**EXERCISE DIRECTIONS**: In the entries below, every line that contains "legend" must be located and copied.

**EXTRACTED INFORMATION**:
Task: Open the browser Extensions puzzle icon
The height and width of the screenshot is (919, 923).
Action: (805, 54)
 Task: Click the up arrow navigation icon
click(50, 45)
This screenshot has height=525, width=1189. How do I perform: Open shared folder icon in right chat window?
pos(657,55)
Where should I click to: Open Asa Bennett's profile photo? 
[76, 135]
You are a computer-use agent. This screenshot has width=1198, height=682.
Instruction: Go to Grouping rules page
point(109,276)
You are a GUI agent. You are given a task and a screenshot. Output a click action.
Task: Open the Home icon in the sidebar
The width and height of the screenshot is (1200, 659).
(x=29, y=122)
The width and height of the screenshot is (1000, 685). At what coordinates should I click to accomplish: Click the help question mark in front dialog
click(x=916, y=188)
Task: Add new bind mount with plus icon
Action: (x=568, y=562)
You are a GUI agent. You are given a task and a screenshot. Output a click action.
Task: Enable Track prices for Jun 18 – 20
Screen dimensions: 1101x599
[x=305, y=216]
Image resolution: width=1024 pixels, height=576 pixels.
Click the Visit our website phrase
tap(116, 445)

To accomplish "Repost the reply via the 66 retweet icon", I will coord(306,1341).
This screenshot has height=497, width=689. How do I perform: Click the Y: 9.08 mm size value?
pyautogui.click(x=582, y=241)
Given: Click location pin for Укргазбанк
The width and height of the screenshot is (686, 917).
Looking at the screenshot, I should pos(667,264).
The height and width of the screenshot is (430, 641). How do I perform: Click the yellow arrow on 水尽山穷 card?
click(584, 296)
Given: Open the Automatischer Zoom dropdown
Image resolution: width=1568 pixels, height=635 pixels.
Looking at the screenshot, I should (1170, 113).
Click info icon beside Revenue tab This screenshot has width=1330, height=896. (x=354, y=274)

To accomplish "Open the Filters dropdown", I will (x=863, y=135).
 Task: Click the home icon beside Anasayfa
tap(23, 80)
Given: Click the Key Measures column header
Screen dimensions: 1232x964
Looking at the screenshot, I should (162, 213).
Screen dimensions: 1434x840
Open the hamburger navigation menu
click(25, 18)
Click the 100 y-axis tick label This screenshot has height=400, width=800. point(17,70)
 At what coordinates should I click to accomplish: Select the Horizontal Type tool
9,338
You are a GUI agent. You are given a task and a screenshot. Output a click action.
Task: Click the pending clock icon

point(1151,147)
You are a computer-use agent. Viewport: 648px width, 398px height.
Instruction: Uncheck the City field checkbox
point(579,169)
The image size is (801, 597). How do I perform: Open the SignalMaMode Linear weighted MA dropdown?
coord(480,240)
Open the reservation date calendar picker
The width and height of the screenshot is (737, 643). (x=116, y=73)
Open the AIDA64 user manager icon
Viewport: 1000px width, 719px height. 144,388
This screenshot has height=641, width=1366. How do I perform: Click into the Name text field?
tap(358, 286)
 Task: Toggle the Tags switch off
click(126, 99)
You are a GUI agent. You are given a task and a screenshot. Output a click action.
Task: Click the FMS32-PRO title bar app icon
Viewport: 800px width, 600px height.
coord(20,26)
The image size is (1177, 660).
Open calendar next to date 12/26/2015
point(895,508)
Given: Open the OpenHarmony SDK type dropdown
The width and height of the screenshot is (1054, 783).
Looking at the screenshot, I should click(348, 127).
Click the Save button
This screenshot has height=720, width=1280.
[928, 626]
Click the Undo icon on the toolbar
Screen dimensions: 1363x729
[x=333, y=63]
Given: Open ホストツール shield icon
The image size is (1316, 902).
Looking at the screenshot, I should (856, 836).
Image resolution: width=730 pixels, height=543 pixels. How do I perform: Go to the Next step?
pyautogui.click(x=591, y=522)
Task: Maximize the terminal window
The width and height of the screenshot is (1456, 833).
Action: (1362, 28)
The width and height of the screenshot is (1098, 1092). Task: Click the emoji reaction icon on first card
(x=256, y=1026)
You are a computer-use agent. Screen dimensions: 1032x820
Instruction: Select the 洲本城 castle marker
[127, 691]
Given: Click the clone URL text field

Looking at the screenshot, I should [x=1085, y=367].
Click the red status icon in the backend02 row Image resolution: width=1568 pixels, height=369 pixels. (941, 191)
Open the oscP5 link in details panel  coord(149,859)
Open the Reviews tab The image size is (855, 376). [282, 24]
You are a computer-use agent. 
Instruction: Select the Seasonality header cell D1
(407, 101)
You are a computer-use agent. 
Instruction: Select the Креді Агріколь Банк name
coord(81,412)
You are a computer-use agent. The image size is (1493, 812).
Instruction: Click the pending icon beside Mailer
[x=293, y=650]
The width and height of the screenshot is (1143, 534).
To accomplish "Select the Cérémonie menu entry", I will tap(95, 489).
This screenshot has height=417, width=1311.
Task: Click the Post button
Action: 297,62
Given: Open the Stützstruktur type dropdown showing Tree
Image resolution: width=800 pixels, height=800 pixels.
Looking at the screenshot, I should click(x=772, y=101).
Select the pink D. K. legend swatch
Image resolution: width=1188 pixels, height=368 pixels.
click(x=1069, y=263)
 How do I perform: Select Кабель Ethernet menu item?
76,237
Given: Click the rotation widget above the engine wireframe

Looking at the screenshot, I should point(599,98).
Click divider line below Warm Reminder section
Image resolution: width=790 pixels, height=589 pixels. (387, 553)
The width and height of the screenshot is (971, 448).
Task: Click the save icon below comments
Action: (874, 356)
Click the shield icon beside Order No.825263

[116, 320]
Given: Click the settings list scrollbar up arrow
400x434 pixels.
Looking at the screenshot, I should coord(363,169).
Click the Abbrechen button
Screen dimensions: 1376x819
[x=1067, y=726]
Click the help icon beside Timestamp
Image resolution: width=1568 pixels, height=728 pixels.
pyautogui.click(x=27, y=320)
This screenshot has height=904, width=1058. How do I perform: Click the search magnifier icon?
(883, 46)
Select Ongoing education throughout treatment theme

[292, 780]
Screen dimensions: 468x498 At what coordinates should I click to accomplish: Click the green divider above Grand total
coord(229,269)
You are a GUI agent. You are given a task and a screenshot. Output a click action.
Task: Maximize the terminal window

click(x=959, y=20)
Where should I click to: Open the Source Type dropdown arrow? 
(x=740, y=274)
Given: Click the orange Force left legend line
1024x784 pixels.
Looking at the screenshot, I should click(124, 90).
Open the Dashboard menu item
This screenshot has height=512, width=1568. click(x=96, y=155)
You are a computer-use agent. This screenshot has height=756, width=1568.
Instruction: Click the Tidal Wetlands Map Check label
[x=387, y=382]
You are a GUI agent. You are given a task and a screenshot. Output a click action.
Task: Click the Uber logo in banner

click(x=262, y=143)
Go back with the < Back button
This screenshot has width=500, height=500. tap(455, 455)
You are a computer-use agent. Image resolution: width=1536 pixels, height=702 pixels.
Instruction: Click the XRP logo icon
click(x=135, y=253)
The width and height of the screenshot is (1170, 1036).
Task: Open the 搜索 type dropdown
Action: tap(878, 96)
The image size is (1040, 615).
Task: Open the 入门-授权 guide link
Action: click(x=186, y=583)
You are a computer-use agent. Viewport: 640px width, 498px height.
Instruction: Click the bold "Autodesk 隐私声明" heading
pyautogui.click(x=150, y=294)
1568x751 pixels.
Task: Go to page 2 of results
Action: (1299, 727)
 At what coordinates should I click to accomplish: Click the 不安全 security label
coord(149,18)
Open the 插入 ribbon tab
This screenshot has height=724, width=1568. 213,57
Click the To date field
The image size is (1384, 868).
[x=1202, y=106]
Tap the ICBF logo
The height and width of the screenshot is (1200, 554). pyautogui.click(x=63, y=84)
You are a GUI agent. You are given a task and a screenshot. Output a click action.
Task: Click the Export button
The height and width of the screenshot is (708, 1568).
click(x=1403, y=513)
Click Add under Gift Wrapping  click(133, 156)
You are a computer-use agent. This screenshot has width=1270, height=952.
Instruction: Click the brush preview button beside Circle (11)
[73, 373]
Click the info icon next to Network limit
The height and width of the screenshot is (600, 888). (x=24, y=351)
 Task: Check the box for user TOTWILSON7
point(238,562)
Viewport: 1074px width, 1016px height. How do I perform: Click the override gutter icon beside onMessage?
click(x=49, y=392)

**OUTPUT FOR THIS EXERCISE**:
Select the pink D. K. legend swatch
Given: Click the orange Force left legend line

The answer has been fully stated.